AI Agents path

🤖 Using AI & AI Agents

Chapter 12 of 24

🛡️ Chapter 12: Trustworthy Agents & Human-in-the-Loop

Safety, system message framework, threats, and human approval flows

Building trustworthy agents means safety (agent behaves as designed), a clear system message framework (meta prompt → basic prompt → optimized system message → iterate), and understanding threats. Human-in-the-loop lets users approve or reject agent actions before they take effect — essential for bookings, payments, or sensitive operations.

Threats and mitigations

ThreatMitigation
Task / instruction manipulationValidate inputs; limit conversation turns.
Access to critical systemsNeed-only access; secure channels; auth.
Resource / service overloadingRate limits; cap turns and tool calls.
Knowledge base poisoningVerify data; restrict who can change it.
Cascading errorsFallbacks; retries; isolate agent (e.g. sandbox).

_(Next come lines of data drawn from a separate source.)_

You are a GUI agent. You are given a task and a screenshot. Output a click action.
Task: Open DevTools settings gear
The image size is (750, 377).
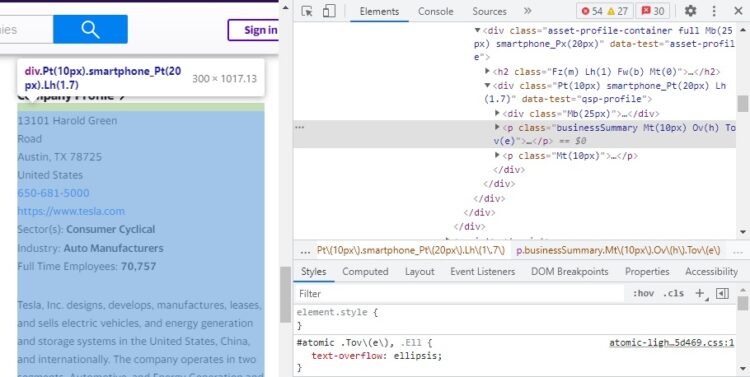(x=690, y=11)
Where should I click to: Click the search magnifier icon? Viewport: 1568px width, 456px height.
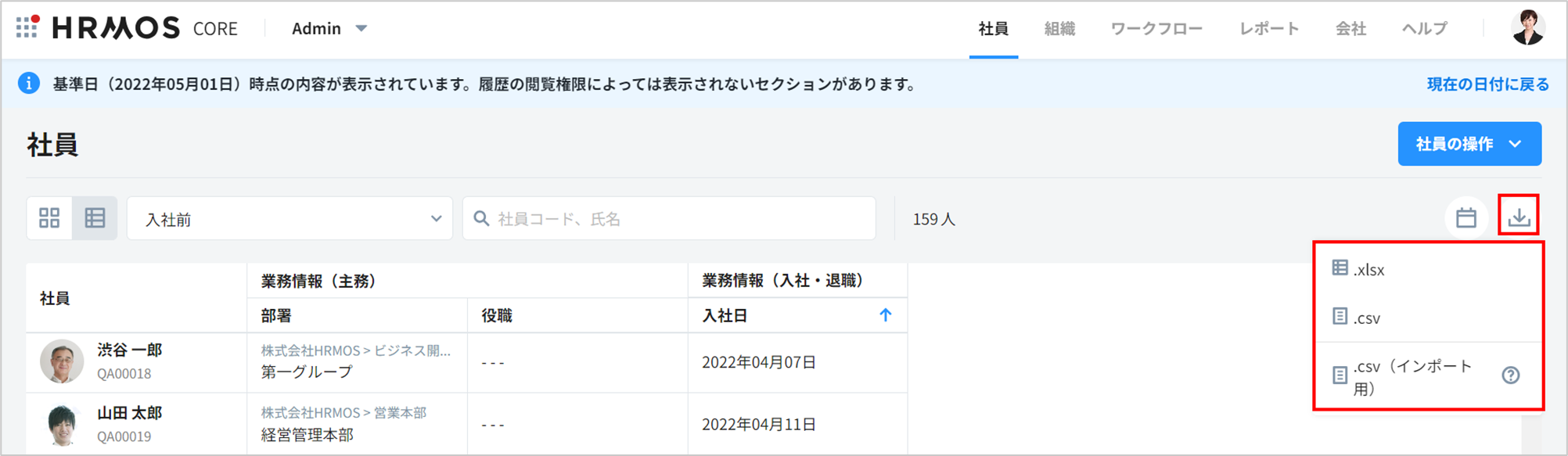tap(482, 219)
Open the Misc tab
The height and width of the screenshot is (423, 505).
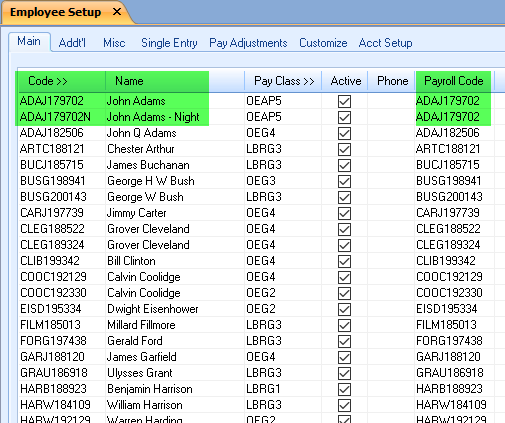coord(114,43)

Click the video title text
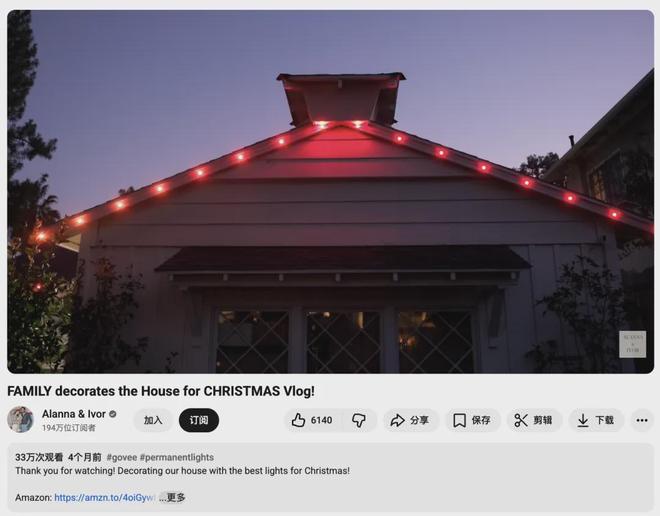click(x=161, y=391)
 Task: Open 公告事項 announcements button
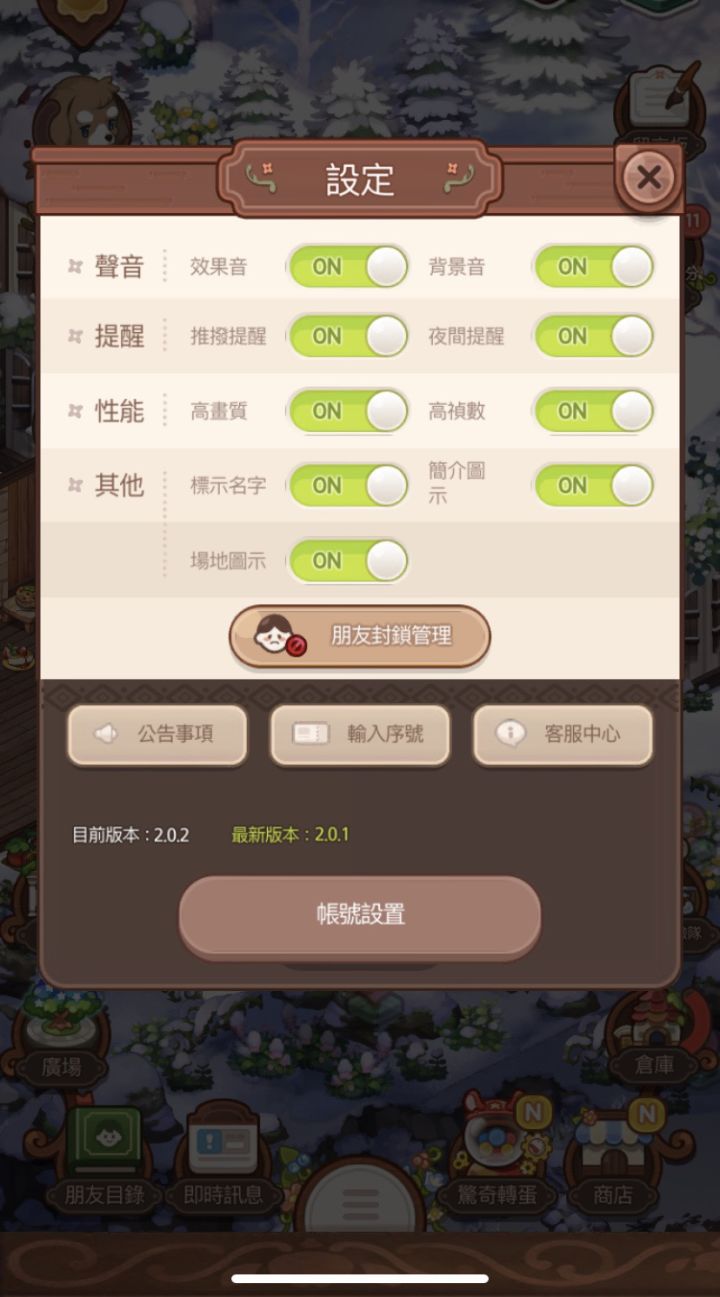coord(157,735)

Human-in-the-loop: conversation flow

User: "Book this flight to Tokyo"
Agent finds flight and prepares booking
Agent asks: "Confirm booking flight XY for $450? (Yes / No / Edit)"
User: "Yes" → agent completes booking

If user says No or Edit, the agent stops or adjusts — no automatic charge.

Human-in-the-loop

User request
Agent runs
Human approval / reject
Continue or stop

Users act like agents in the loop: they can approve, reject, or correct before the agent continues. Use for high-stakes actions (payments, bookings, sensitive data).

Example: System message framework

Step 1: Meta prompt — "You are an expert at creating AI agent system prompts." Step 2: Basic prompt — role, tasks, responsibilities. Step 3: Feed both to an LLM to produce a detailed system message. Step 4: Iterate and refine based on behavior.